Il riso Ogm illegale è stato modificato per essere resistente
agli insetti e contiene una proteina, Cry1Ac, che ha già prodotto
reazioni allergiche nei topi. Alcuni scienziati indipendenti hanno
già rilasciato una dichiarazione confermando le preoccupazioni di
Greenpeace sui rischi per la salute. Questa recente contaminazione
del riso in Cina ha avuto inizio con i campi sperimentali, il riso
in questione non è stato ancora approvato per la coltivazione
commerciale proprio in ragione delle crescenti preoccupazioni sulla
sua sicurezza. Eppure un'indagine di Greenpeace nel 2005 ha
mostrato che istituti di ricerca e aziende sementiere in Cina hanno
venduto illegalmente semi di riso Ogm illegali agli
agricoltori.
"Solo due settimane fa abbiamo registrato il caso del riso Ogm
illegale della Bayer che ha contaminato il riso tradizionale negli
Stati Uniti. Già due navi sono state bloccate dalle autorità
europee e il Giappone ha imposto analisi e certificazioni per le
importazioni di riso statunitense. Ci aspettiamo che la
contaminazione sia più vasta, nonostante il riso non abbia mai
superato la fase di sperimentazione. Una volta che gli Ogm entrano
nella catena alimentare, diventa difficile e costoso eliminarli.

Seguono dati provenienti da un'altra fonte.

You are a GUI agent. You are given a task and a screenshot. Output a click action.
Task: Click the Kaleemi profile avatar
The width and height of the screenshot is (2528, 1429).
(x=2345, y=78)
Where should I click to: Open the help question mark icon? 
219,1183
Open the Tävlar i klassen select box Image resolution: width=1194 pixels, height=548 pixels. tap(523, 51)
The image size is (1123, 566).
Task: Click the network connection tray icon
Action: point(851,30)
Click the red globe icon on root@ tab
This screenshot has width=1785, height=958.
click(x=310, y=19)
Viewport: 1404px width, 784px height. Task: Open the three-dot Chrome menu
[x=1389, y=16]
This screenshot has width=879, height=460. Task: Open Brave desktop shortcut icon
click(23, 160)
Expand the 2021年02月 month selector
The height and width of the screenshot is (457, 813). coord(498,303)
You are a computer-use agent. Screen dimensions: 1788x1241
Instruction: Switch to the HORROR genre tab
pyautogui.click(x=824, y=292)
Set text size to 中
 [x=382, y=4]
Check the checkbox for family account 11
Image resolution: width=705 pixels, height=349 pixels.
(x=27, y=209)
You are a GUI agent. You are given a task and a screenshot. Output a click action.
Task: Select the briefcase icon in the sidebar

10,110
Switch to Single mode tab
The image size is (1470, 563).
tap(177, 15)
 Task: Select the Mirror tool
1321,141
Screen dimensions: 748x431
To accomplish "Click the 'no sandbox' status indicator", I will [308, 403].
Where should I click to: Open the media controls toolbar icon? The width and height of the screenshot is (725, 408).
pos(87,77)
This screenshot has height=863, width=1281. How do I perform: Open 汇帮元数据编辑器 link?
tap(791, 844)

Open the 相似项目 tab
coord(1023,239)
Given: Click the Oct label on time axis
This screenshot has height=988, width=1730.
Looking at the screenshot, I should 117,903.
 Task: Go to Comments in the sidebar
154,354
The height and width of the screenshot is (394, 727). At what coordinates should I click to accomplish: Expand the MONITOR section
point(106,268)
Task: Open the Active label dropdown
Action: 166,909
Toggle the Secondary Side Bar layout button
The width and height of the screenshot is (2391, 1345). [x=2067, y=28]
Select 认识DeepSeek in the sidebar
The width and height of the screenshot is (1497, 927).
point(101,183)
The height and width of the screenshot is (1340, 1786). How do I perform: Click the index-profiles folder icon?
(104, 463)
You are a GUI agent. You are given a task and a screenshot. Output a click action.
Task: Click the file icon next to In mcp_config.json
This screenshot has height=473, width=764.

Ancora una volta dobbiamo ricordare che è meglio prevenire la
contaminazione a monte" conclude Ferrario
L'EFSA sta attualmente valutando la richiesta della Bayer per
l'importazione in Europa di un altro riso OGM, il LLRICE62. La
Bayer non ha però fornito nessuna garanzia e nessun piano per
evitare la contaminazione dell'ambiente con questo OGM, mentre
permangano anche seri dubbi sulla sicurezza di questo riso per il
consumo umano. L'Italia è il maggior produttore europeo di riso,
ovvero quello che rischia maggiormente in caso di contaminazione.
In assenza di dati certi, l'EFSA deve dare parere negativo per
questo OGM a tutela di consumatori e ambiente.